[[ EXERCISE MATERIAL open ]]
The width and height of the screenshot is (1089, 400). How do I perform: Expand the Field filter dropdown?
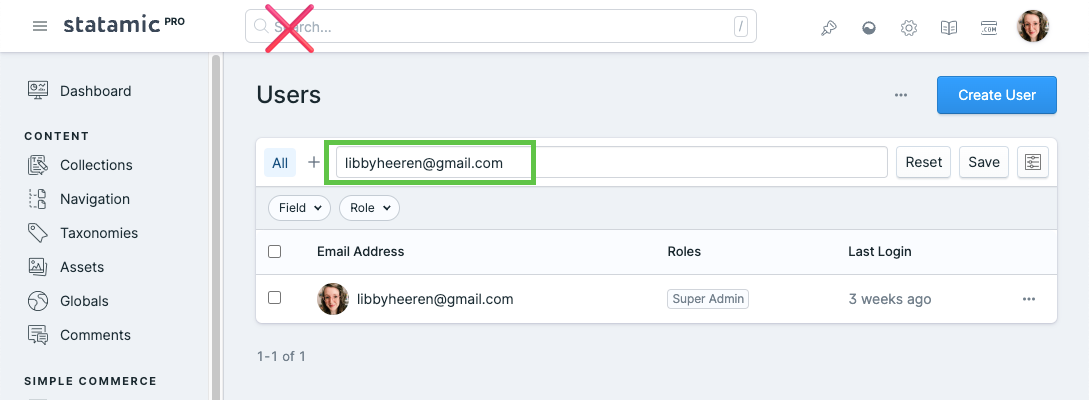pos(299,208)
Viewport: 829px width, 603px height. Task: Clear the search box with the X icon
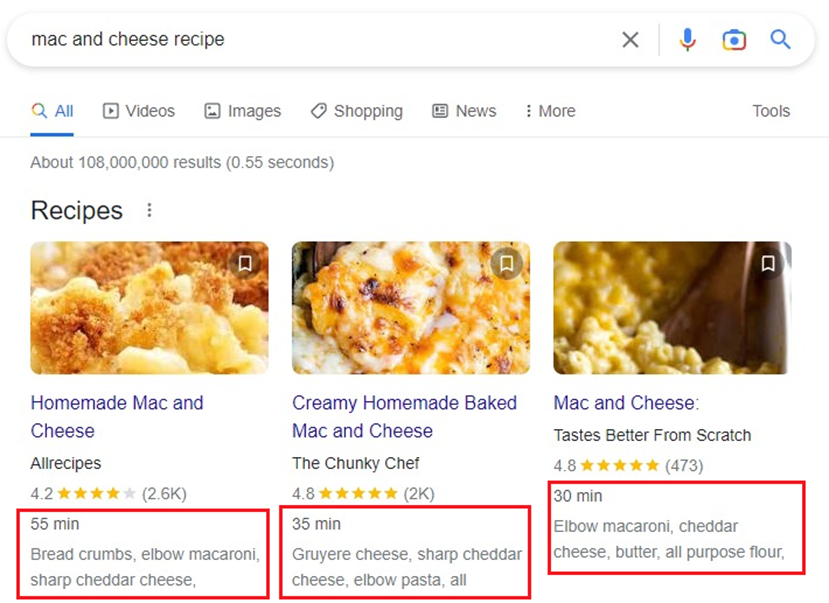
[[ EXERCISE MATERIAL closed ]]
[[ EXERCISE MATERIAL open ]]
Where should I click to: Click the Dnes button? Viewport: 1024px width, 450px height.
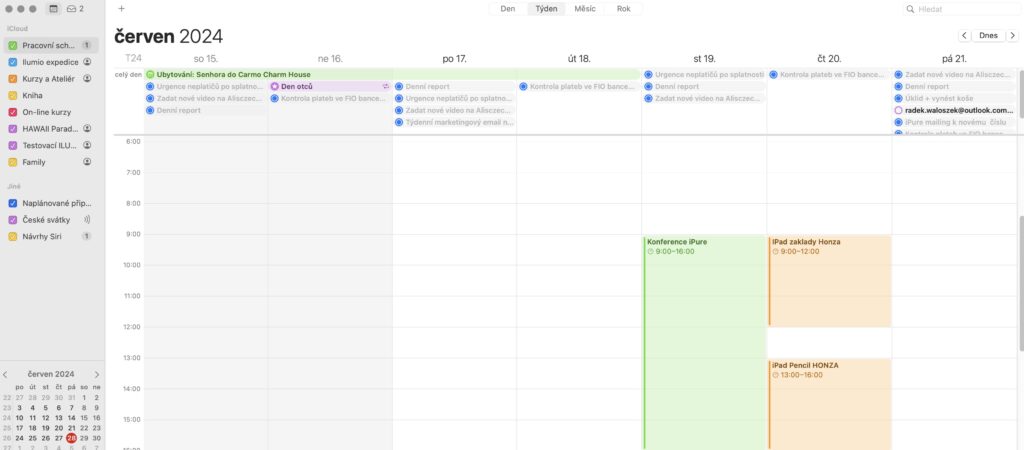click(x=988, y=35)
[[ EXERCISE MATERIAL closed ]]
◆ PROBLEM REQUIREMENTS ◆
Write out, word for word, the stretch of entries that begins at the line with "The width and" and ends at the line with "Viewport: 829px width, 603px". Pictures do not belong in it.

◆ SOLUTION FOR THIS PROBLEM ◆
The width and height of the screenshot is (1089, 400). How do I perform: Expand the Field filter dropdown?
pos(299,208)
Viewport: 829px width, 603px height. Task: Clear the search box with the X icon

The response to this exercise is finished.